Исходный текст →
Спешно построили концлагеря, рассчитанные в общей сложности на прием 15 тысяч человек (уже из этой цифры видно, что последующие людоедские приказы не собирались выполнять полностью). По каждой деревне были составлены списки всех известных ЧК повстанцев. Для руководства «замирением» на местах создавались политтройки, а после операции власть должна была перейти в руки сельских ревкомов — впредь до полного восстановления Советов. Но это все была техническая работа, а главная проблема состояла в методике. Население к тому времени понимало уже только силу — а как раз грубая сила в данном случае и не годилась, что убедительно продемонстрировала осень двадцатого.

Перечень строк →

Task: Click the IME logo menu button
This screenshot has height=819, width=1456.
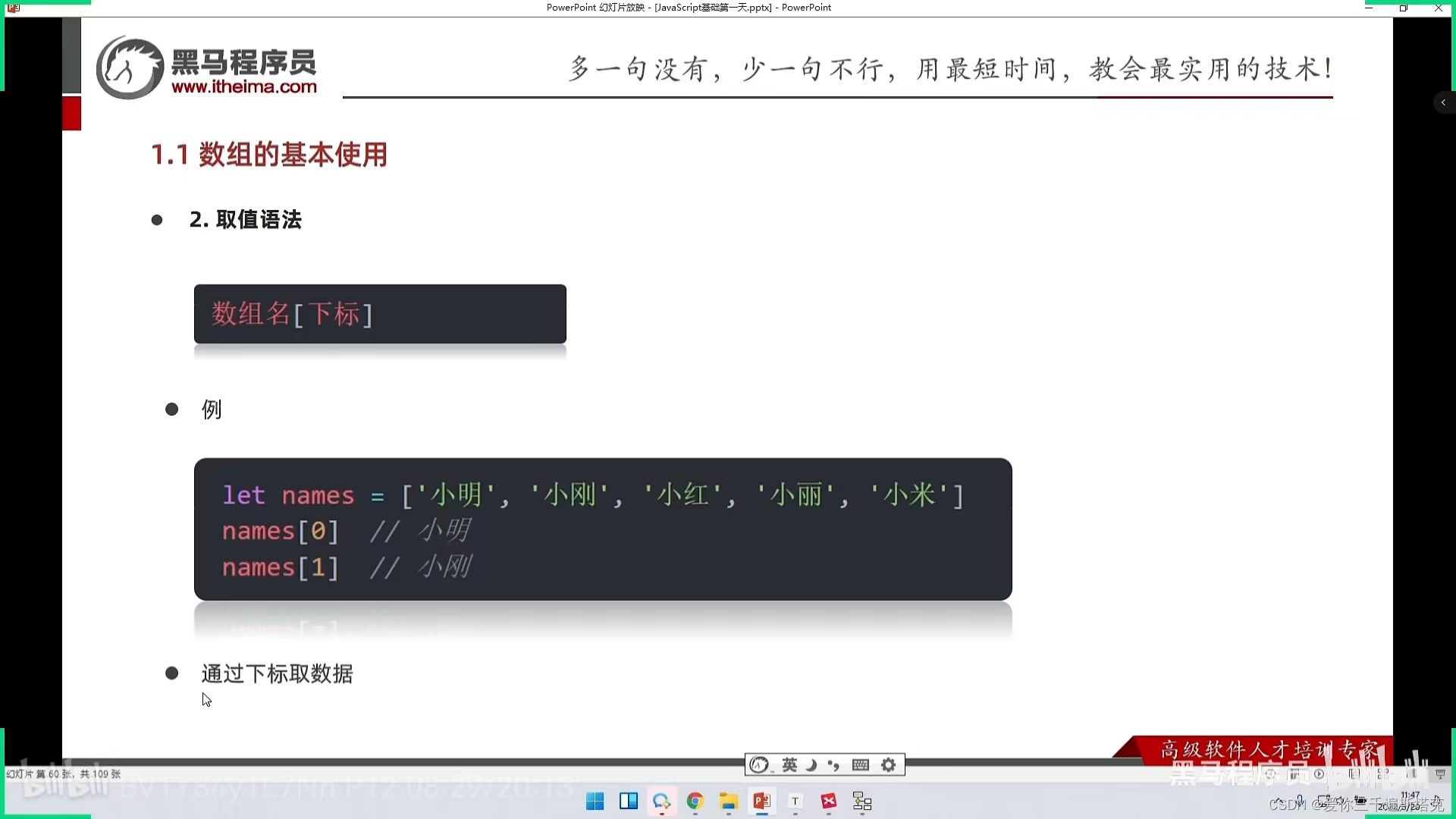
* * *
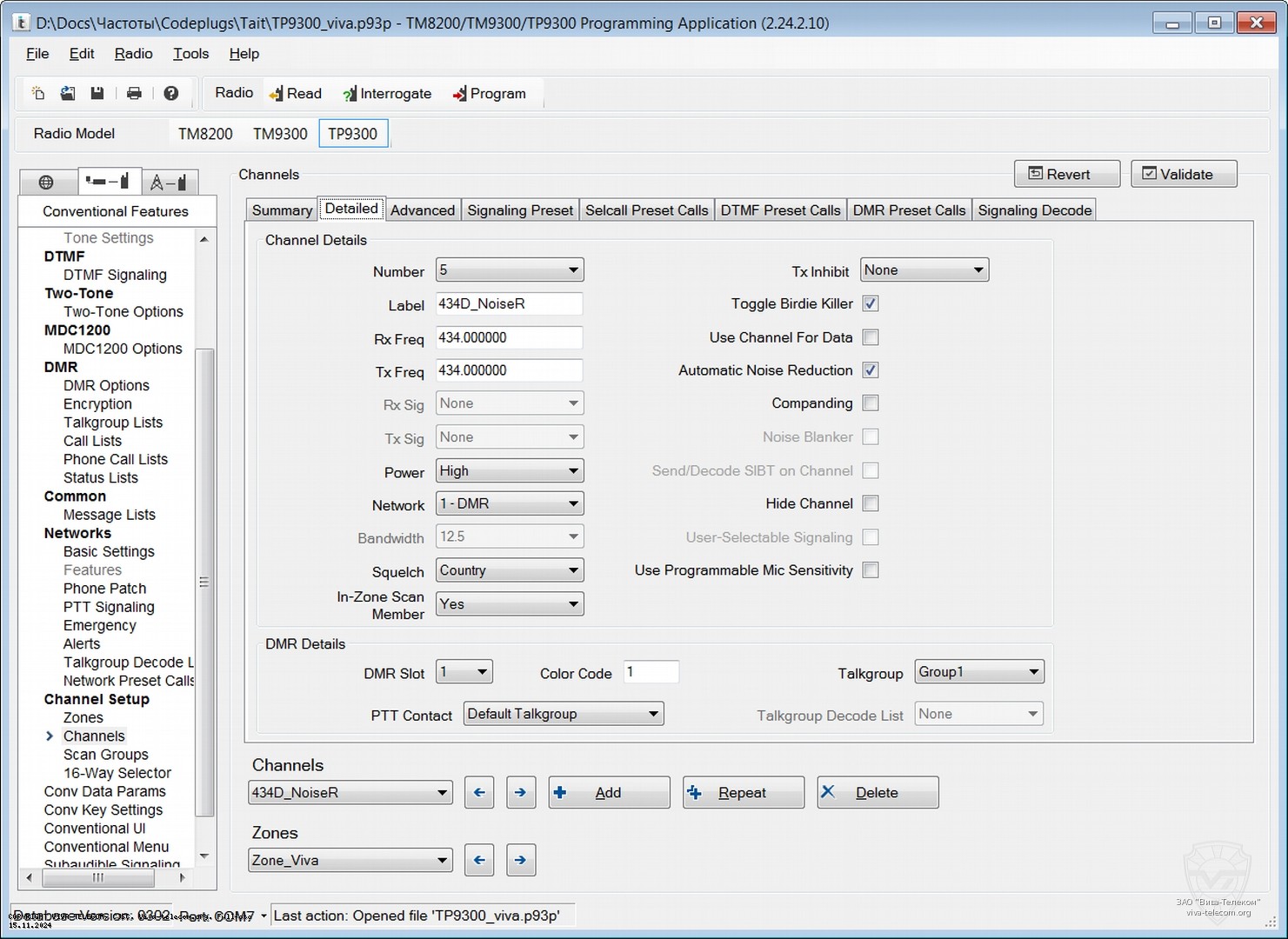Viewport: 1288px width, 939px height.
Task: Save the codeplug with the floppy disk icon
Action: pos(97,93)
==
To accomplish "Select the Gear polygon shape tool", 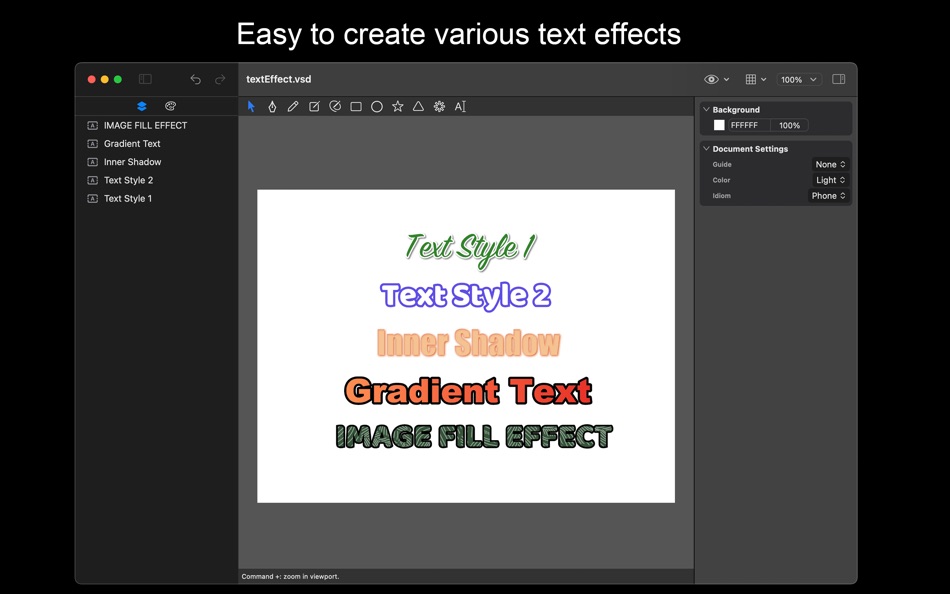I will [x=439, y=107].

Список заданий →
a – Изложите суть исходного текста в двух предложениях.
b – Воспроизведите дословно фрагмент исходного текста, начиная со слов «Спешно построили концлагеря, рассчитанные» и продолжая вплоть до слов «продемонстрировала осень двадцатого.».

Ответы к заданиям →
a – Для «замирения» спешно построили концлагеря на 15 тысяч человек, по каждой деревне составили списки известных ЧК повстанцев, а на местах создали политтройки, после которых власть должна была перейти к сельским ревкомам. Все это было лишь технической работой, главная же проблема состояла в методике: население понимало только силу, а грубая сила, как показала осень двадцатого, здесь не годилась.

b –
Спешно построили концлагеря, рассчитанные в общей сложности на прием 15 тысяч человек (уже из этой цифры видно, что последующие людоедские приказы не собирались выполнять полностью). По каждой деревне были составлены списки всех известных ЧК повстанцев. Для руководства «замирением» на местах создавались политтройки, а после операции власть должна была перейти в руки сельских ревкомов — впредь до полного восстановления Советов. Но это все была техническая работа, а главная проблема состояла в методике. Население к тому времени понимало уже только силу — а как раз грубая сила в данном случае и не годилась, что убедительно продемонстрировала осень двадцатого.